[Start of section]

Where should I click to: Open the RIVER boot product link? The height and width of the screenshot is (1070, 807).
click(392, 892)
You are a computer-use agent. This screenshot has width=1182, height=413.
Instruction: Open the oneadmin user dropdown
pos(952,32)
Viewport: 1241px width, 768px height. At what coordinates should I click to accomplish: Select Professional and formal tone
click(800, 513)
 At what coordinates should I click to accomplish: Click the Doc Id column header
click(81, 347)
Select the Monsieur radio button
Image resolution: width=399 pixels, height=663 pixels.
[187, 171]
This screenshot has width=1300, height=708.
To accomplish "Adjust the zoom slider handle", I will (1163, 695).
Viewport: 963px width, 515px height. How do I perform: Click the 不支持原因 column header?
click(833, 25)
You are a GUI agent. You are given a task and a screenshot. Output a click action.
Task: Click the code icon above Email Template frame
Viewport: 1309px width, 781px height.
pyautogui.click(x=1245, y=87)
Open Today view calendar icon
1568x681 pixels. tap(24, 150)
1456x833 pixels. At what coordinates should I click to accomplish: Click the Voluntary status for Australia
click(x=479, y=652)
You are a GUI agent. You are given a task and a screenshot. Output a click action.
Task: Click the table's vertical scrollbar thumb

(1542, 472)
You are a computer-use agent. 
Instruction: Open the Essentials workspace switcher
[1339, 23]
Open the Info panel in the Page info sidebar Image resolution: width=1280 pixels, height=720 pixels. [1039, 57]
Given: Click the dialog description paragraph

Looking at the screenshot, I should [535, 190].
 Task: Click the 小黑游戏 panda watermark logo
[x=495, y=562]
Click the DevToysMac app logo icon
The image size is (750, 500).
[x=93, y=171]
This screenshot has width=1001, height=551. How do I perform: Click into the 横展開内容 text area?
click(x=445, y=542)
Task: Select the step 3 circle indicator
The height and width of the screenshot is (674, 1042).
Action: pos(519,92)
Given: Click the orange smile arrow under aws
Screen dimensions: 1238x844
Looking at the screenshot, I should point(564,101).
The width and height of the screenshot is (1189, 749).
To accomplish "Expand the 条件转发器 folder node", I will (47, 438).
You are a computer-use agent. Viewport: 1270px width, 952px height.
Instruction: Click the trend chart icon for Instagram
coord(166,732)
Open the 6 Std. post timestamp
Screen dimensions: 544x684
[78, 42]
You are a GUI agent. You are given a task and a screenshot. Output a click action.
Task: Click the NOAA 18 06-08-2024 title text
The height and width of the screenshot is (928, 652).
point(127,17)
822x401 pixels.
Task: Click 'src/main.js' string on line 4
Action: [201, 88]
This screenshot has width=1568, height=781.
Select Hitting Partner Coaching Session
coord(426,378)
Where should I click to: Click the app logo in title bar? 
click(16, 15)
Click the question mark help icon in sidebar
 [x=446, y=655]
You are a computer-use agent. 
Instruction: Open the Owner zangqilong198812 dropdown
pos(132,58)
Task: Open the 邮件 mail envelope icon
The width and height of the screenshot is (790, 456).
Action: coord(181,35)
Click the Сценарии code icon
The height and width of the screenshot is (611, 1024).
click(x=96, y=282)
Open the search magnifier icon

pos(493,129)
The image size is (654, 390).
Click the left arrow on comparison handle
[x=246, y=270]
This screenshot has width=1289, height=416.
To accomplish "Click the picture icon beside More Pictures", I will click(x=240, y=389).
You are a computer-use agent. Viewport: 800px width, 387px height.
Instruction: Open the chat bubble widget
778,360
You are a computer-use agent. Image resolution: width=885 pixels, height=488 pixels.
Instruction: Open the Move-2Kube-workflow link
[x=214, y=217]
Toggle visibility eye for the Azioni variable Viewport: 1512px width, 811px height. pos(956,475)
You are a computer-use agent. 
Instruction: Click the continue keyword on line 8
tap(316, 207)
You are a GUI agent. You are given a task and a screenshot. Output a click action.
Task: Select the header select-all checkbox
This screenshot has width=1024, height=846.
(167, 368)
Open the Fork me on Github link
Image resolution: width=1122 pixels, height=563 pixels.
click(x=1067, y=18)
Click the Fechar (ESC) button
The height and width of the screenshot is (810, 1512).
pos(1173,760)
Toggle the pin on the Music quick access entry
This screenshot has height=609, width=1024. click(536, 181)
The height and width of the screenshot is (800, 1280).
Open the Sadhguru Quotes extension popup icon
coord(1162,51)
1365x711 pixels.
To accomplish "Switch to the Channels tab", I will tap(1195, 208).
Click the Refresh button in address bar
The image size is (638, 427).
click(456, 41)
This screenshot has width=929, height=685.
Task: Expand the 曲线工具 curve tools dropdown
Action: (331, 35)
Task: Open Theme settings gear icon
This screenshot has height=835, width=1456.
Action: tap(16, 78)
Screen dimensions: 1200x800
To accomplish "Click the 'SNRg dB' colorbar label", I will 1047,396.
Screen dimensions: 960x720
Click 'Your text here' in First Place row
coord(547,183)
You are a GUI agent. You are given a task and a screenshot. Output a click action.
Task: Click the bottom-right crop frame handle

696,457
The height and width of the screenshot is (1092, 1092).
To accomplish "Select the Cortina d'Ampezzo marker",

[End of section]

### PROMPT
A verbatim output of all the data above is needed.

### RESULT OF THE EXERCISE
Where should I click to: Open the RIVER boot product link? The height and width of the screenshot is (1070, 807).
click(392, 892)
You are a computer-use agent. This screenshot has width=1182, height=413.
Instruction: Open the oneadmin user dropdown
pos(952,32)
Viewport: 1241px width, 768px height. At what coordinates should I click to accomplish: Select Professional and formal tone
click(800, 513)
 At what coordinates should I click to accomplish: Click the Doc Id column header
click(81, 347)
Select the Monsieur radio button
Image resolution: width=399 pixels, height=663 pixels.
[187, 171]
This screenshot has width=1300, height=708.
To accomplish "Adjust the zoom slider handle", I will (1163, 695).
Viewport: 963px width, 515px height. How do I perform: Click the 不支持原因 column header?
click(833, 25)
You are a GUI agent. You are given a task and a screenshot. Output a click action.
Task: Click the code icon above Email Template frame
Viewport: 1309px width, 781px height.
pyautogui.click(x=1245, y=87)
Open Today view calendar icon
1568x681 pixels. tap(24, 150)
1456x833 pixels. At what coordinates should I click to accomplish: Click the Voluntary status for Australia
click(x=479, y=652)
You are a GUI agent. You are given a task and a screenshot. Output a click action.
Task: Click the table's vertical scrollbar thumb

(1542, 472)
You are a computer-use agent. 
Instruction: Open the Essentials workspace switcher
[1339, 23]
Open the Info panel in the Page info sidebar Image resolution: width=1280 pixels, height=720 pixels. [1039, 57]
Given: Click the dialog description paragraph

Looking at the screenshot, I should [535, 190].
 Task: Click the 小黑游戏 panda watermark logo
[x=495, y=562]
Click the DevToysMac app logo icon
The image size is (750, 500).
[x=93, y=171]
This screenshot has width=1001, height=551. How do I perform: Click into the 横展開内容 text area?
click(x=445, y=542)
Task: Select the step 3 circle indicator
The height and width of the screenshot is (674, 1042).
Action: pos(519,92)
Given: Click the orange smile arrow under aws
Screen dimensions: 1238x844
Looking at the screenshot, I should point(564,101).
The width and height of the screenshot is (1189, 749).
To accomplish "Expand the 条件转发器 folder node", I will (47, 438).
You are a computer-use agent. Viewport: 1270px width, 952px height.
Instruction: Click the trend chart icon for Instagram
coord(166,732)
Open the 6 Std. post timestamp
Screen dimensions: 544x684
[78, 42]
You are a GUI agent. You are given a task and a screenshot. Output a click action.
Task: Click the NOAA 18 06-08-2024 title text
The height and width of the screenshot is (928, 652).
point(127,17)
822x401 pixels.
Task: Click 'src/main.js' string on line 4
Action: [201, 88]
This screenshot has width=1568, height=781.
Select Hitting Partner Coaching Session
coord(426,378)
Where should I click to: Click the app logo in title bar? 
click(16, 15)
Click the question mark help icon in sidebar
 [x=446, y=655]
You are a computer-use agent. 
Instruction: Open the Owner zangqilong198812 dropdown
pos(132,58)
Task: Open the 邮件 mail envelope icon
The width and height of the screenshot is (790, 456).
Action: coord(181,35)
Click the Сценарии code icon
The height and width of the screenshot is (611, 1024).
click(x=96, y=282)
Open the search magnifier icon

pos(493,129)
The image size is (654, 390).
Click the left arrow on comparison handle
[x=246, y=270]
This screenshot has width=1289, height=416.
To accomplish "Click the picture icon beside More Pictures", I will click(x=240, y=389).
You are a computer-use agent. Viewport: 800px width, 387px height.
Instruction: Open the chat bubble widget
778,360
You are a computer-use agent. Image resolution: width=885 pixels, height=488 pixels.
Instruction: Open the Move-2Kube-workflow link
[x=214, y=217]
Toggle visibility eye for the Azioni variable Viewport: 1512px width, 811px height. pos(956,475)
You are a computer-use agent. 
Instruction: Click the continue keyword on line 8
tap(316, 207)
You are a GUI agent. You are given a task and a screenshot. Output a click action.
Task: Select the header select-all checkbox
This screenshot has width=1024, height=846.
(167, 368)
Open the Fork me on Github link
Image resolution: width=1122 pixels, height=563 pixels.
click(x=1067, y=18)
Click the Fechar (ESC) button
The height and width of the screenshot is (810, 1512).
pos(1173,760)
Toggle the pin on the Music quick access entry
This screenshot has height=609, width=1024. click(536, 181)
The height and width of the screenshot is (800, 1280).
Open the Sadhguru Quotes extension popup icon
coord(1162,51)
1365x711 pixels.
To accomplish "Switch to the Channels tab", I will tap(1195, 208).
Click the Refresh button in address bar
The image size is (638, 427).
click(456, 41)
This screenshot has width=929, height=685.
Task: Expand the 曲线工具 curve tools dropdown
Action: (331, 35)
Task: Open Theme settings gear icon
This screenshot has height=835, width=1456.
Action: tap(16, 78)
Screen dimensions: 1200x800
To accomplish "Click the 'SNRg dB' colorbar label", I will 1047,396.
Screen dimensions: 960x720
Click 'Your text here' in First Place row
coord(547,183)
You are a GUI agent. You are given a task and a screenshot. Output a click action.
Task: Click the bottom-right crop frame handle

696,457
The height and width of the screenshot is (1092, 1092).
To accomplish "Select the Cortina d'Ampezzo marker",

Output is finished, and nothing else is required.